Current Gaps in Ovarian Cancer Epidemiology: The Need for New Population-Based Research

Abstract

With recent ovarian cancer screening studies showing no clinically significant mortality benefit, preventing this disease, identifying high-risk populations, and extending survival remain priorities. However, several challenges are impeding progress in ovarian cancer research. With most studies capturing exposure information from 10 or more years ago, evaluation of how changing patterns of exposures, such as new oral contraceptive formulations and increased intrauterine device use, might influence ovarian cancer risk and survival is difficult. Risk factors for ovarian cancer should be evaluated in the context of tumor histotypes, which have unique molecular features and cells of origin; this is a task that requires large collaborative studies to achieve meaningful sample sizes. Importantly, identification of novel modifiable risk factors, in addition to those currently known to reduce risk (eg, childbearing, tubal ligation, oral contraceptive use), is needed; this is not feasibly implemented at a population level. In this Commentary, we describe important gaps in knowledge and propose new approaches to advance epidemiologic research to improve ovarian cancer prevention and survival, including updated classification of tumors, collection of data on changing and novel exposures, longer follow-up on existing studies, evaluation of diverse populations, development of better risk prediction models, and collaborating prospectively with consortia to develop protocols for new studies that will allow seamless integration for future pooled analyses.

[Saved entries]
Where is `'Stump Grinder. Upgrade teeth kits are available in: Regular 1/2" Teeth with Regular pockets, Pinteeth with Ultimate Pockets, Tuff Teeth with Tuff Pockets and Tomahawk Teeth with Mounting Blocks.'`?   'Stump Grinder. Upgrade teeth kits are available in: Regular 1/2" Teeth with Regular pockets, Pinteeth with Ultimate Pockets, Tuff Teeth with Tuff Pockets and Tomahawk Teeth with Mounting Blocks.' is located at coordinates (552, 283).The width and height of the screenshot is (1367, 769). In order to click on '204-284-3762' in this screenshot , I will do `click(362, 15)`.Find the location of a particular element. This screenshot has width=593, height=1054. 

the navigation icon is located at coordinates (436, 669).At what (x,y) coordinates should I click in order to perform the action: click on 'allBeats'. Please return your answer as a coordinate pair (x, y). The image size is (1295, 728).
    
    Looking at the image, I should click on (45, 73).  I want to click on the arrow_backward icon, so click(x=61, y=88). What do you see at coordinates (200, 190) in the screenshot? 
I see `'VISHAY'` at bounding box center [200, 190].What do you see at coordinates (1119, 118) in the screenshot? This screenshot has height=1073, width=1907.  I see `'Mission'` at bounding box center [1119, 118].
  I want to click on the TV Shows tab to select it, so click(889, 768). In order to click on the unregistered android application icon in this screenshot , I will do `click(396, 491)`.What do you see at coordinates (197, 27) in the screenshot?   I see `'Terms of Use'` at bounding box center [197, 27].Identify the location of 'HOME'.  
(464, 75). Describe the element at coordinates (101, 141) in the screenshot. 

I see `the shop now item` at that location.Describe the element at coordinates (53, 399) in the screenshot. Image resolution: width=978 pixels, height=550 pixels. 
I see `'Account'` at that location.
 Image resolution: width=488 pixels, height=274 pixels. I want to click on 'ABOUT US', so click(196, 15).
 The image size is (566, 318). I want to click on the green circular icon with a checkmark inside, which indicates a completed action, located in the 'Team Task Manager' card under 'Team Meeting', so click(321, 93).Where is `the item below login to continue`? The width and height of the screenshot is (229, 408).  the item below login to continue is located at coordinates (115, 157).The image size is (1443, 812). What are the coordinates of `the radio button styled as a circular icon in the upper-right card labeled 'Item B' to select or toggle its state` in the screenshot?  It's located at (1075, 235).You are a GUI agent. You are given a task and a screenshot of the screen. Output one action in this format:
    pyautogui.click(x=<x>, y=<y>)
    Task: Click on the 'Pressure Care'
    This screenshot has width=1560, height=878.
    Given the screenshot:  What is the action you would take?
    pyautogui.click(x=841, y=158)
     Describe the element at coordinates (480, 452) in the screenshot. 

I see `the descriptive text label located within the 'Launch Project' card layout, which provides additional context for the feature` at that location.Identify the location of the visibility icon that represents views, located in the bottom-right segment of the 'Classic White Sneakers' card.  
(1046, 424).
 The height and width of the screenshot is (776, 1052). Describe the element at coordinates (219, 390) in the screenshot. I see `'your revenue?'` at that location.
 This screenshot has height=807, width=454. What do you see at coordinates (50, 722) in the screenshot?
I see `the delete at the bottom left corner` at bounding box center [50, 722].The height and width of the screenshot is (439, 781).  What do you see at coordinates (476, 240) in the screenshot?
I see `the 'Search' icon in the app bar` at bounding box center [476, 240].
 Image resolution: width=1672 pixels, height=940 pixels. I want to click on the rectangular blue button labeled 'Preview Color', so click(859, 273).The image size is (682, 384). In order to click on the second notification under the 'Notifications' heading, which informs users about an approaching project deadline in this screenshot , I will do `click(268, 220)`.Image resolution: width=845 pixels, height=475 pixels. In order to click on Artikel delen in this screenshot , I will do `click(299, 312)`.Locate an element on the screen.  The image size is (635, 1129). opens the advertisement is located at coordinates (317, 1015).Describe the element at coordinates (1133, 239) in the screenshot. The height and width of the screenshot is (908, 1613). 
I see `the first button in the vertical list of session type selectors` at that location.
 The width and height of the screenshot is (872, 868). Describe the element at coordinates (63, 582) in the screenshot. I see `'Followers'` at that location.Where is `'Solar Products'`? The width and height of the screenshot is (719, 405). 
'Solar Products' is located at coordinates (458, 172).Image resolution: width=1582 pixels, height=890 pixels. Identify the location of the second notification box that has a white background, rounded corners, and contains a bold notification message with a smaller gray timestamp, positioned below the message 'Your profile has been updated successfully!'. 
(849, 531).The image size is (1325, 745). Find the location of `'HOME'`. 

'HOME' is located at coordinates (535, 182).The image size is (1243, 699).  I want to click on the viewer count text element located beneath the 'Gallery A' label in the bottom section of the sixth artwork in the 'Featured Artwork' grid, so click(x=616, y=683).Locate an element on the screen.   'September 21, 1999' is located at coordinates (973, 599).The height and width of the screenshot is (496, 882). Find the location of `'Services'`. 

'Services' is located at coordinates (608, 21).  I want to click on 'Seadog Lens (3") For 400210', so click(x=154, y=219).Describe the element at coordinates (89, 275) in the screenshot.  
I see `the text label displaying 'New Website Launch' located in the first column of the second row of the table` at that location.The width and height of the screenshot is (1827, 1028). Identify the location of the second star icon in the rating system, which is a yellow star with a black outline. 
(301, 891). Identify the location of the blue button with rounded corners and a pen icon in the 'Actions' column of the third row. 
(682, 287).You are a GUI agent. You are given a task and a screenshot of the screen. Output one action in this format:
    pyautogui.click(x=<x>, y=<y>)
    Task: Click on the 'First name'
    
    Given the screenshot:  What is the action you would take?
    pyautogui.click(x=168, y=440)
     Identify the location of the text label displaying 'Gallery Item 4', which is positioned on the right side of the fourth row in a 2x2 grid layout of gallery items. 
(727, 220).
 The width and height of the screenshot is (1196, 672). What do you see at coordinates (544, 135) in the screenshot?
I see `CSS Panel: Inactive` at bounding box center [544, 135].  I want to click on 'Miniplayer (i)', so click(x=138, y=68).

- **WHAT IS NEEDED**:
According to the ovarian cancer abstract, which factors are currently known to reduce the risk of ovarian cancer?

- **ANSWER TO THIS EXERCISE**:
Childbearing, tubal ligation, and oral contraceptive use.